Rebecca Cooke, the top Democratic prospect who has already announced a repeat run against Van Orden for next year, did not attend Tuesday’s event in her district.
But a Walz advisor told CNN that the governor has already received over 1,000 invitations for more appearances.
Only two Harris-Walz camo hunter’s caps, which the campaign had been so proud to unveil the night he was picked for the ticket, were visible in the crowd in Wisconsin.
Four-and-a-half months after he came within about 230,000 votes in three battleground states of being elected vice president, Walz doesn’t even have a super PAC to handle logistics or costs, leaving aides on their off hours coordinating with staff at state parties for what he’ll be doing and where.

As much as clips of Walz’s best quips so far have raced around dejected Democrats – one from Eau Claire where he said he’d added Tesla to the stock market app on his iPhone so he could get “a little boost” from watching the share price go down (he also suggested owners pulling the ‘T’ emblems off with dental floss), drawing an almost immediate response from Musk on X – there is no greater plan in play. Hundreds of people are showing up to see him at each stop, with several telling CNN after he finished in Eau Claire that their impression of him had improved, but he isn’t even taking down their contact information, as most politicians who are keeping their options open tend to do.
Part of the story of the 2024 campaign is how Harris picked Walz in large part for how much she liked his public demeanor, then because the new people around her running the campaign worried he’d overshadow her, that guy effectively disappeared.
But it’s the pre-running mate Walz who has been showing up at these town halls, ripping Musk as “a dipshit,” digging in deep on the relevance of Department of Education or Veterans Affairs programs for special needs, coming up with a line that Democrats should take back the Gadsden flag to tell Republicans to stop treading on them and responding with both sympathy and rage to a woman in Eau Claire who told him she’d been diagnosed with Parkinson’s at the age of 51: “We need to ask your member of Congress here why he doesn’t care about this woman’s health.”

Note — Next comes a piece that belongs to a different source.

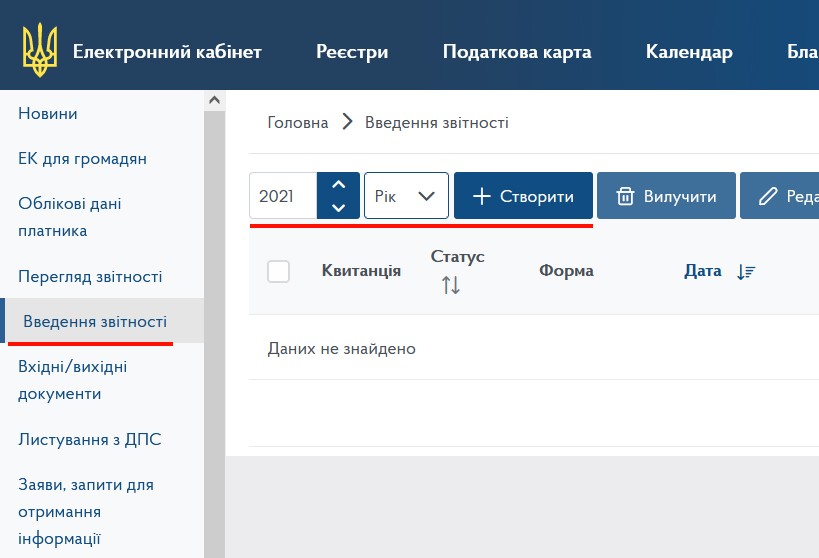Screen dimensions: 819x558
Task: Click the Статус sort arrows icon
Action: coord(451,285)
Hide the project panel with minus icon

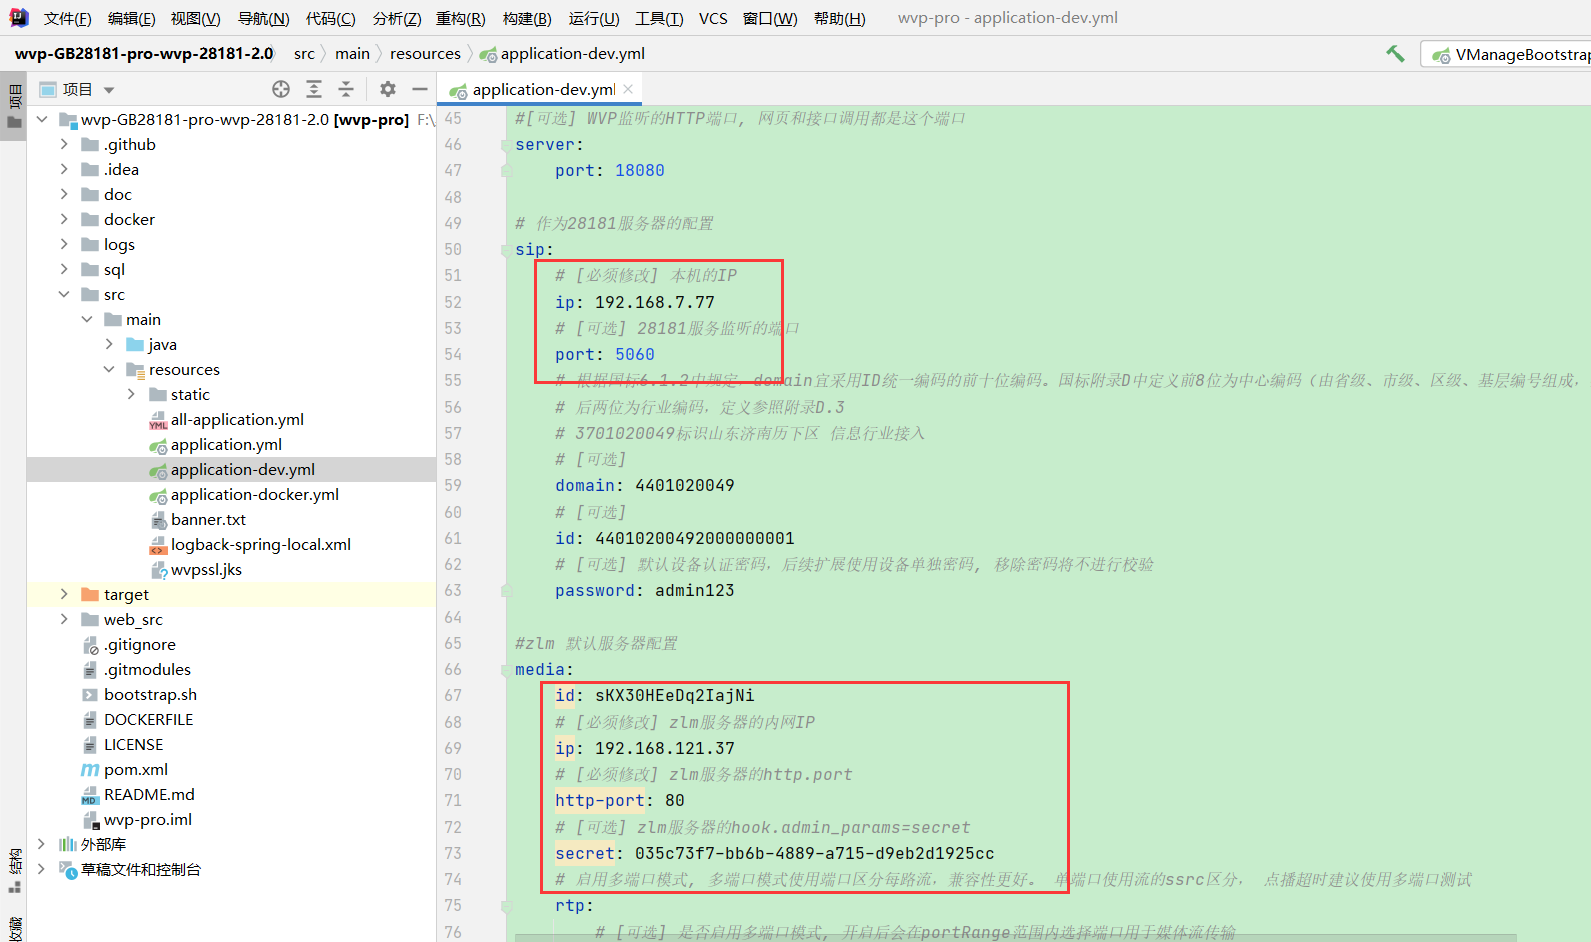pyautogui.click(x=420, y=89)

Walz says now he should have been doing events all through last fall. He says he offered, but was told no, and in his bewildered daze, he decided to be a team player.
Walz knew they lost early on election night. Sitting around a table in a suite at the Mayflower Hotel that he had walked into thinking he’d be leaving as the vice president-elect, he could feel the mood shift among his staff as soon as the Virginia results started coming in soft for Harris.
They wanted to fly back that night. Gwen Walz, the governor’s wife, told CNN that one of the things that sticks with her is that the Harris-Walz logo was already off the charter plane by the time they got to the airport.
These days, Walz said that thinking they were going to win “feels like an unforgivable sin.”
“I’m a little bit jaded now, knowing how tough this is because of that,” he said, then hearing the noise of the crowd waiting inside, said, “We’ll see how these folks are.”
After he finished his hour on stage by asking the crowd to call out ideas for standing up to Trump, Walz participated in a line of photos – not backstage with donors, but with whoever from the crowd wanted to wait to climb up the stairs to be with him.
Asked what he saw of where those folks were, Walz said that it felt like “a little group therapy session of what they wanted to see out of Democratic leadership,” adding, “and look, it’s good for me too, because I’ve seen the energy still out there.”